### Raw records

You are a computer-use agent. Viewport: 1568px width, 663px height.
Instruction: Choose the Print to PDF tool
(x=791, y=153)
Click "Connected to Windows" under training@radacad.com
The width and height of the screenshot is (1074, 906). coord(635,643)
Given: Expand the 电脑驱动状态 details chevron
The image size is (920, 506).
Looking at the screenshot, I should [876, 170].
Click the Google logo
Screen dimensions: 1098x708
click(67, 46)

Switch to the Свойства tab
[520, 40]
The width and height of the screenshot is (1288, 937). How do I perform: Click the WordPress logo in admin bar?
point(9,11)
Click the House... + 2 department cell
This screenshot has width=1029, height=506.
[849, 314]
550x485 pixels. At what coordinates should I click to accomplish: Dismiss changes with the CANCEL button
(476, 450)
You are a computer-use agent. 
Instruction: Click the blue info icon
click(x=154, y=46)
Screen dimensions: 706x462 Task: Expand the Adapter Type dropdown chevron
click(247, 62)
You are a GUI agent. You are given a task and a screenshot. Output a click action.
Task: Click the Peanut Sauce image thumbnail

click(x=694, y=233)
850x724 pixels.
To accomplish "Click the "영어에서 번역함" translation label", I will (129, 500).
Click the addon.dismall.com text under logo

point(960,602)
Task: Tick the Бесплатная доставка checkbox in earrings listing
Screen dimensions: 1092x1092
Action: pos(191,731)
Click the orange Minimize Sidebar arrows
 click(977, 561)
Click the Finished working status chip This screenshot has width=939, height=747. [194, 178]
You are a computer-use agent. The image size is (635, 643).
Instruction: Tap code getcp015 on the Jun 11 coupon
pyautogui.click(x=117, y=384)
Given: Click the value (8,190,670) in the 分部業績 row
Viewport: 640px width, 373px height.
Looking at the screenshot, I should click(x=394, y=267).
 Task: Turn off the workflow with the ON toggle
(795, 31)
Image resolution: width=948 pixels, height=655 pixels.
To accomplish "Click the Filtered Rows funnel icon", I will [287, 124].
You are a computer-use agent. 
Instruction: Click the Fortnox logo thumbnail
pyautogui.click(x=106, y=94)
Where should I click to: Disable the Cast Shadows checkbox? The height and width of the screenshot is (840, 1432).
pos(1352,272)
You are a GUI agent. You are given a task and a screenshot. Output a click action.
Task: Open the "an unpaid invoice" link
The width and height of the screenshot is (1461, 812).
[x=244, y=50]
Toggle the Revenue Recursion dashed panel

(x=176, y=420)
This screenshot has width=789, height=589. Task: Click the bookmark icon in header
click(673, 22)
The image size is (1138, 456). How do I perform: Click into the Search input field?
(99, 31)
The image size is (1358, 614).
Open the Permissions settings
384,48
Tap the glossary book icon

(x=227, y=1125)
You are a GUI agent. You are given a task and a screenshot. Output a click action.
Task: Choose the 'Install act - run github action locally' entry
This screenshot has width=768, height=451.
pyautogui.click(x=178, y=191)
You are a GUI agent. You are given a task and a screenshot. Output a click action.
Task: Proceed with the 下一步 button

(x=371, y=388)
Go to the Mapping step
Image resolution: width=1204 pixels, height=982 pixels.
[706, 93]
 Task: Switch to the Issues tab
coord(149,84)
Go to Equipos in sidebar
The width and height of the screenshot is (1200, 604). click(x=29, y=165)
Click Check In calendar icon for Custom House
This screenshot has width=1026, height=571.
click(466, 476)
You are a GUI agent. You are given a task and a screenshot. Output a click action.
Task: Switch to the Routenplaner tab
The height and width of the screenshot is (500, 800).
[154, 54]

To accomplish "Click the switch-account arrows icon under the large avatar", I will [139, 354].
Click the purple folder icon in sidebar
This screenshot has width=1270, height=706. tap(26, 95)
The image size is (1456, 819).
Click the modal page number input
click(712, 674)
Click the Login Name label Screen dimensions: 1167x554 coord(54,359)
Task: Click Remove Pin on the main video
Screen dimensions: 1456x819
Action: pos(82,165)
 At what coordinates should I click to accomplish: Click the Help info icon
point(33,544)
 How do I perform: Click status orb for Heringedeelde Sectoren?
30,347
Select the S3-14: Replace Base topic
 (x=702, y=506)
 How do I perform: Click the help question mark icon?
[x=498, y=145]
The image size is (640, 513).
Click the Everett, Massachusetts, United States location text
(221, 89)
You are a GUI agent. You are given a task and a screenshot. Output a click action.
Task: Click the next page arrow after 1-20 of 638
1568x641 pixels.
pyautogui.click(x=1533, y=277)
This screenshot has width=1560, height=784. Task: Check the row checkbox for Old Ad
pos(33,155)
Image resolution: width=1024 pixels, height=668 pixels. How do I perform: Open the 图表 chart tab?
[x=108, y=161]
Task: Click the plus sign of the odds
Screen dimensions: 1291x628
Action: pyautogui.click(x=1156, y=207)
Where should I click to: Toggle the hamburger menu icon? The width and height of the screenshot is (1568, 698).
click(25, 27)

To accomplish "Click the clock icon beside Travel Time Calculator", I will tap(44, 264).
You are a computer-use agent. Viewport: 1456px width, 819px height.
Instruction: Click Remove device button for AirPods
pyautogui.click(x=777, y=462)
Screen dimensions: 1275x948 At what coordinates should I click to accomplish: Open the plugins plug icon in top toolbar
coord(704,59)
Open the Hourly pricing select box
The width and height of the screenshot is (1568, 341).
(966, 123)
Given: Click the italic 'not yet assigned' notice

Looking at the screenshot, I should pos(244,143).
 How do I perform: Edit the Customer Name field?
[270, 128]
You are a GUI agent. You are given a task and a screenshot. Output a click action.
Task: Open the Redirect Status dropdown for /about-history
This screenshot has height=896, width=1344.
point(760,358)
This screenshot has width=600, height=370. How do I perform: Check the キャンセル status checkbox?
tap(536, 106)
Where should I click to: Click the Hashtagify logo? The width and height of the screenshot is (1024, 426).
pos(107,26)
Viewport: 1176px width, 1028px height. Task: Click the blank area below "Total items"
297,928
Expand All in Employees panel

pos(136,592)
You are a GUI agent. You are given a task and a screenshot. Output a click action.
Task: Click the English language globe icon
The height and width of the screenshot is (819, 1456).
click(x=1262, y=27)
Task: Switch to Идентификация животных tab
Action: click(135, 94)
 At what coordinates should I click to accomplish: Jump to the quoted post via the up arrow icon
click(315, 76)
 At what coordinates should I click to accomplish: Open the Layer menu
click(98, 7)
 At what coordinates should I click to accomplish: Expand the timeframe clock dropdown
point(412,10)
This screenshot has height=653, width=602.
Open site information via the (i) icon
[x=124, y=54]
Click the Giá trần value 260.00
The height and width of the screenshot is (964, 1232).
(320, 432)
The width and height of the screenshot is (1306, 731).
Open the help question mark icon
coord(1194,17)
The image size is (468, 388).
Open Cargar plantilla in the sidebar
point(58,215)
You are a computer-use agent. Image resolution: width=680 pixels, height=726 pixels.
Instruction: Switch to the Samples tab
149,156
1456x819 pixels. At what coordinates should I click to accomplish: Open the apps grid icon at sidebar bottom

### Task details
Reproduce every line of the listing above precisely as it stands, with nothing changed, added, or left out.

### Solution to the problem
You are a computer-use agent. Viewport: 1568px width, 663px height.
Instruction: Choose the Print to PDF tool
(x=791, y=153)
Click "Connected to Windows" under training@radacad.com
The width and height of the screenshot is (1074, 906). coord(635,643)
Given: Expand the 电脑驱动状态 details chevron
The image size is (920, 506).
Looking at the screenshot, I should [876, 170].
Click the Google logo
Screen dimensions: 1098x708
click(67, 46)

Switch to the Свойства tab
[520, 40]
The width and height of the screenshot is (1288, 937). How do I perform: Click the WordPress logo in admin bar?
point(9,11)
Click the House... + 2 department cell
This screenshot has width=1029, height=506.
[849, 314]
550x485 pixels. At what coordinates should I click to accomplish: Dismiss changes with the CANCEL button
(476, 450)
You are a computer-use agent. 
Instruction: Click the blue info icon
click(x=154, y=46)
Screen dimensions: 706x462 Task: Expand the Adapter Type dropdown chevron
click(247, 62)
You are a GUI agent. You are given a task and a screenshot. Output a click action.
Task: Click the Peanut Sauce image thumbnail

click(x=694, y=233)
850x724 pixels.
To accomplish "Click the "영어에서 번역함" translation label", I will (129, 500).
Click the addon.dismall.com text under logo

point(960,602)
Task: Tick the Бесплатная доставка checkbox in earrings listing
Screen dimensions: 1092x1092
Action: pos(191,731)
Click the orange Minimize Sidebar arrows
 click(977, 561)
Click the Finished working status chip This screenshot has width=939, height=747. [194, 178]
You are a computer-use agent. The image size is (635, 643).
Instruction: Tap code getcp015 on the Jun 11 coupon
pyautogui.click(x=117, y=384)
Given: Click the value (8,190,670) in the 分部業績 row
Viewport: 640px width, 373px height.
Looking at the screenshot, I should click(x=394, y=267).
 Task: Turn off the workflow with the ON toggle
(795, 31)
Image resolution: width=948 pixels, height=655 pixels.
To accomplish "Click the Filtered Rows funnel icon", I will [287, 124].
You are a computer-use agent. 
Instruction: Click the Fortnox logo thumbnail
pyautogui.click(x=106, y=94)
Where should I click to: Disable the Cast Shadows checkbox? The height and width of the screenshot is (840, 1432).
pos(1352,272)
You are a GUI agent. You are given a task and a screenshot. Output a click action.
Task: Open the "an unpaid invoice" link
The width and height of the screenshot is (1461, 812).
[x=244, y=50]
Toggle the Revenue Recursion dashed panel

(x=176, y=420)
This screenshot has width=789, height=589. Task: Click the bookmark icon in header
click(673, 22)
The image size is (1138, 456). How do I perform: Click into the Search input field?
(99, 31)
The image size is (1358, 614).
Open the Permissions settings
384,48
Tap the glossary book icon

(x=227, y=1125)
You are a GUI agent. You are given a task and a screenshot. Output a click action.
Task: Choose the 'Install act - run github action locally' entry
This screenshot has width=768, height=451.
pyautogui.click(x=178, y=191)
You are a GUI agent. You are given a task and a screenshot. Output a click action.
Task: Proceed with the 下一步 button

(x=371, y=388)
Go to the Mapping step
Image resolution: width=1204 pixels, height=982 pixels.
[706, 93]
 Task: Switch to the Issues tab
coord(149,84)
Go to Equipos in sidebar
The width and height of the screenshot is (1200, 604). click(x=29, y=165)
Click Check In calendar icon for Custom House
This screenshot has width=1026, height=571.
click(466, 476)
You are a GUI agent. You are given a task and a screenshot. Output a click action.
Task: Switch to the Routenplaner tab
The height and width of the screenshot is (500, 800).
[154, 54]

To accomplish "Click the switch-account arrows icon under the large avatar", I will [139, 354].
Click the purple folder icon in sidebar
This screenshot has width=1270, height=706. tap(26, 95)
The image size is (1456, 819).
Click the modal page number input
click(712, 674)
Click the Login Name label Screen dimensions: 1167x554 coord(54,359)
Task: Click Remove Pin on the main video
Screen dimensions: 1456x819
Action: pos(82,165)
 At what coordinates should I click to accomplish: Click the Help info icon
point(33,544)
 How do I perform: Click status orb for Heringedeelde Sectoren?
30,347
Select the S3-14: Replace Base topic
 (x=702, y=506)
 How do I perform: Click the help question mark icon?
[x=498, y=145]
The image size is (640, 513).
Click the Everett, Massachusetts, United States location text
(221, 89)
You are a GUI agent. You are given a task and a screenshot. Output a click action.
Task: Click the next page arrow after 1-20 of 638
1568x641 pixels.
pyautogui.click(x=1533, y=277)
This screenshot has width=1560, height=784. Task: Check the row checkbox for Old Ad
pos(33,155)
Image resolution: width=1024 pixels, height=668 pixels. How do I perform: Open the 图表 chart tab?
[x=108, y=161]
Task: Click the plus sign of the odds
Screen dimensions: 1291x628
Action: pyautogui.click(x=1156, y=207)
Where should I click to: Toggle the hamburger menu icon? The width and height of the screenshot is (1568, 698).
click(25, 27)

To accomplish "Click the clock icon beside Travel Time Calculator", I will tap(44, 264).
You are a computer-use agent. Viewport: 1456px width, 819px height.
Instruction: Click Remove device button for AirPods
pyautogui.click(x=777, y=462)
Screen dimensions: 1275x948 At what coordinates should I click to accomplish: Open the plugins plug icon in top toolbar
coord(704,59)
Open the Hourly pricing select box
The width and height of the screenshot is (1568, 341).
(966, 123)
Given: Click the italic 'not yet assigned' notice

Looking at the screenshot, I should pos(244,143).
 How do I perform: Edit the Customer Name field?
[270, 128]
You are a GUI agent. You are given a task and a screenshot. Output a click action.
Task: Open the Redirect Status dropdown for /about-history
This screenshot has height=896, width=1344.
point(760,358)
This screenshot has width=600, height=370. How do I perform: Check the キャンセル status checkbox?
tap(536, 106)
Where should I click to: Click the Hashtagify logo? The width and height of the screenshot is (1024, 426).
pos(107,26)
Viewport: 1176px width, 1028px height. Task: Click the blank area below "Total items"
297,928
Expand All in Employees panel

pos(136,592)
You are a GUI agent. You are given a task and a screenshot. Output a click action.
Task: Click the English language globe icon
The height and width of the screenshot is (819, 1456).
click(x=1262, y=27)
Task: Switch to Идентификация животных tab
Action: click(135, 94)
 At what coordinates should I click to accomplish: Jump to the quoted post via the up arrow icon
click(315, 76)
 At what coordinates should I click to accomplish: Open the Layer menu
click(98, 7)
 At what coordinates should I click to accomplish: Expand the timeframe clock dropdown
point(412,10)
This screenshot has height=653, width=602.
Open site information via the (i) icon
[x=124, y=54]
Click the Giá trần value 260.00
The height and width of the screenshot is (964, 1232).
(320, 432)
The width and height of the screenshot is (1306, 731).
Open the help question mark icon
coord(1194,17)
The image size is (468, 388).
Open Cargar plantilla in the sidebar
point(58,215)
You are a computer-use agent. Image resolution: width=680 pixels, height=726 pixels.
Instruction: Switch to the Samples tab
149,156
1456x819 pixels. At what coordinates should I click to accomplish: Open the apps grid icon at sidebar bottom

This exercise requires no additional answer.